### Source information:
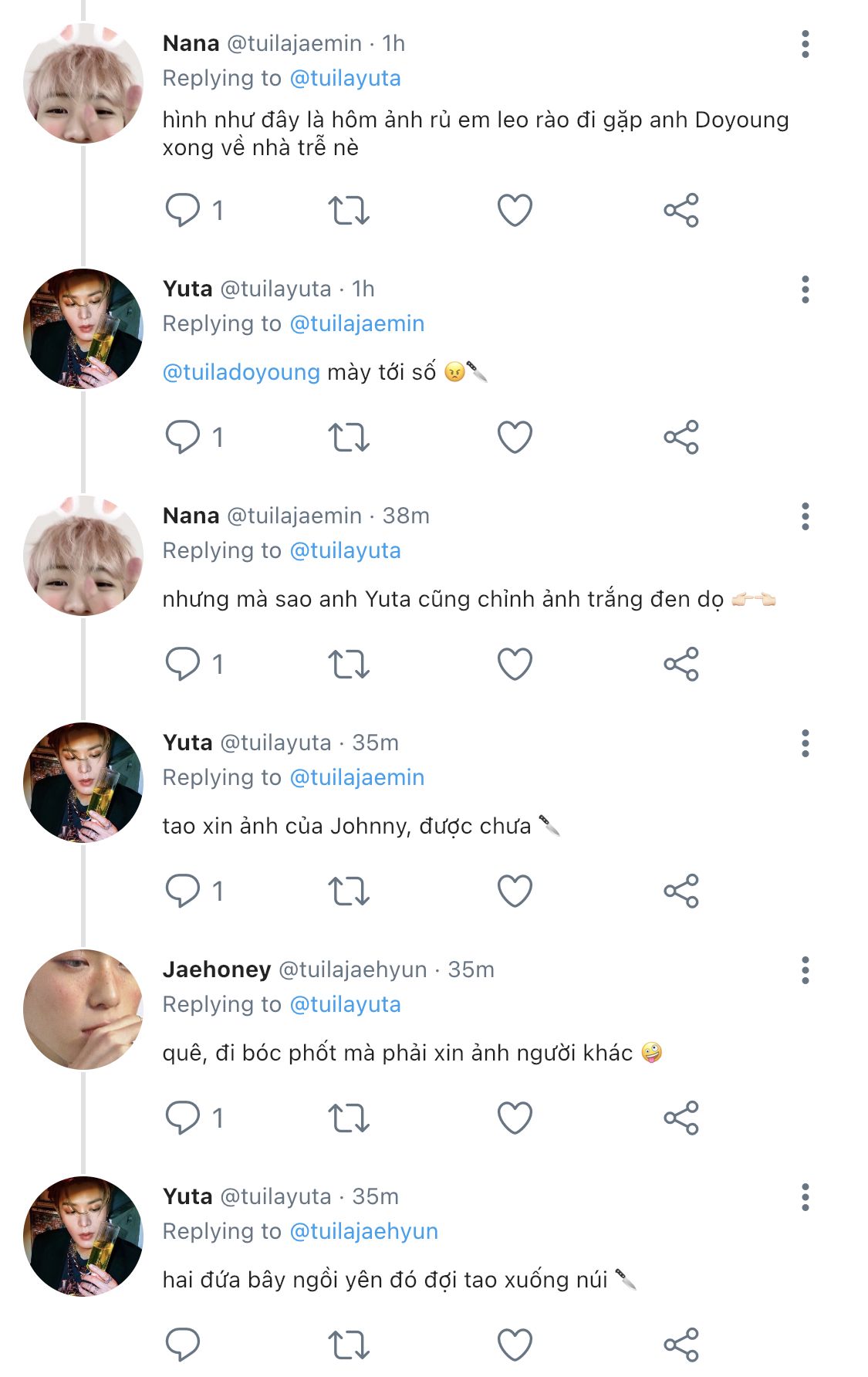The width and height of the screenshot is (868, 1377).
Task: Retweet Jaehoney's tweet
Action: click(349, 1118)
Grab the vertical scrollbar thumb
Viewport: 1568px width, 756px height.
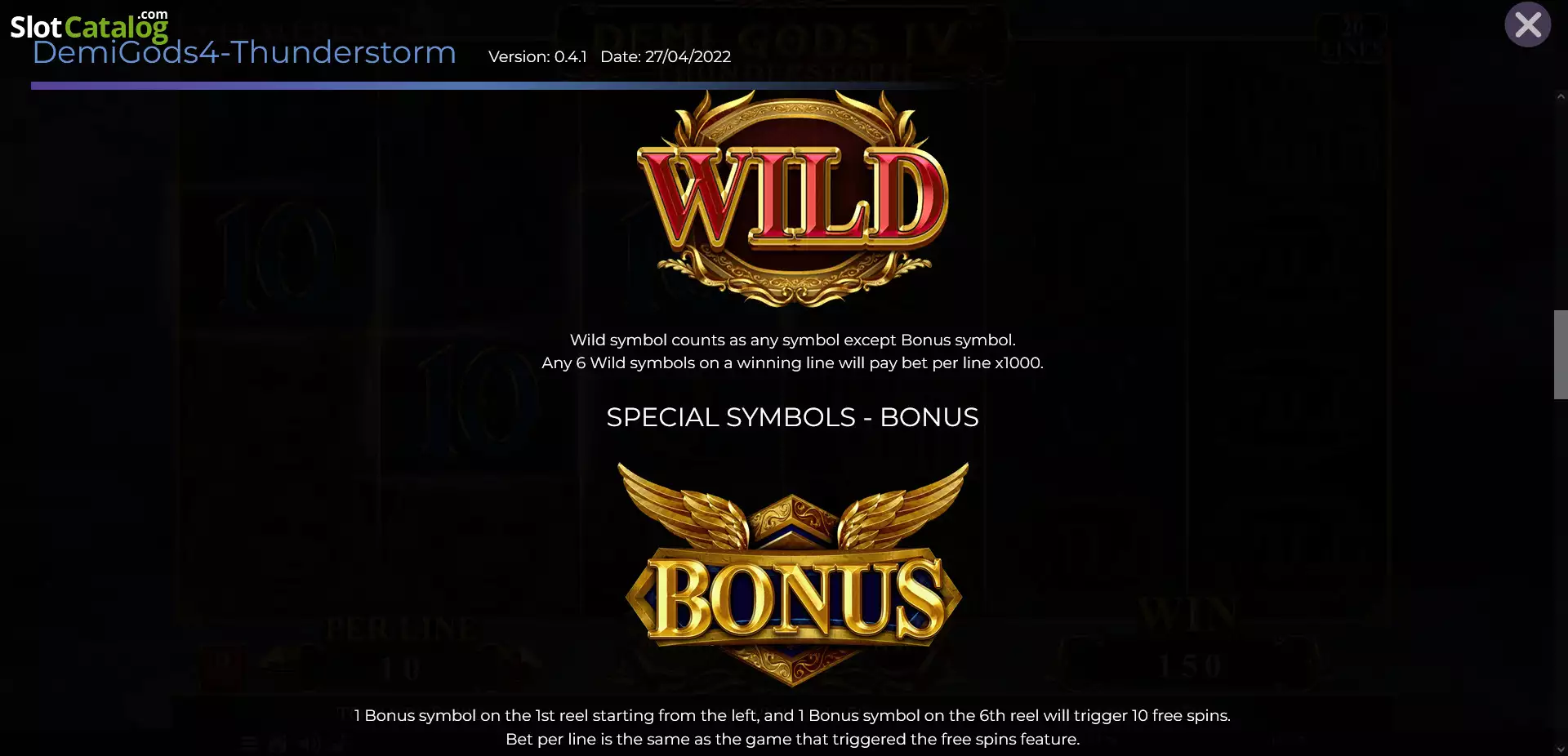1561,354
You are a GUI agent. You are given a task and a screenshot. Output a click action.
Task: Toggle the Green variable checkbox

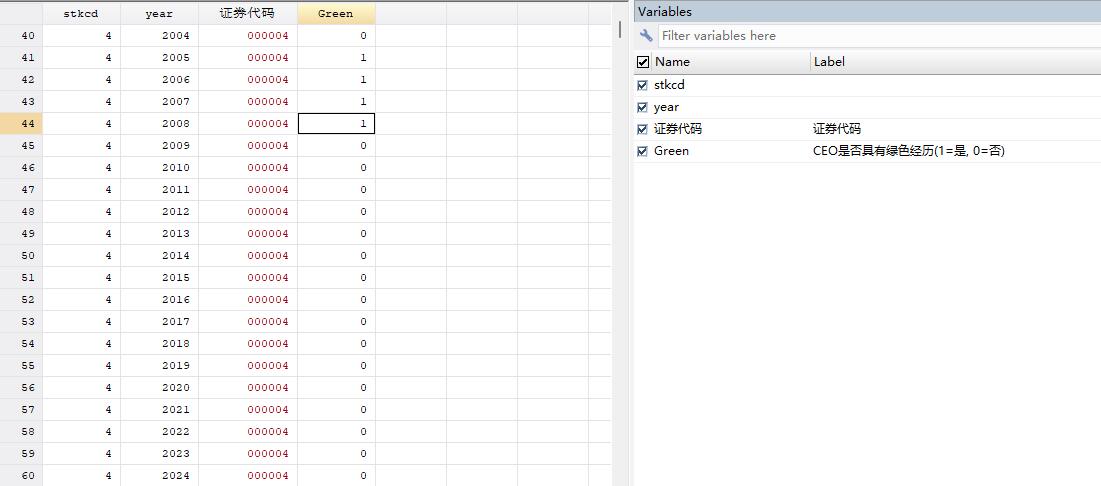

### Problem to work on:
Please transcribe word for word the lines from the one bearing "Grab the vertical scrollbar thumb" through the last line of the records above, omitting the pictures.

### Task output:
Grab the vertical scrollbar thumb
Viewport: 1568px width, 756px height.
1561,354
You are a GUI agent. You are given a task and a screenshot. Output a click action.
Task: Toggle the Green variable checkbox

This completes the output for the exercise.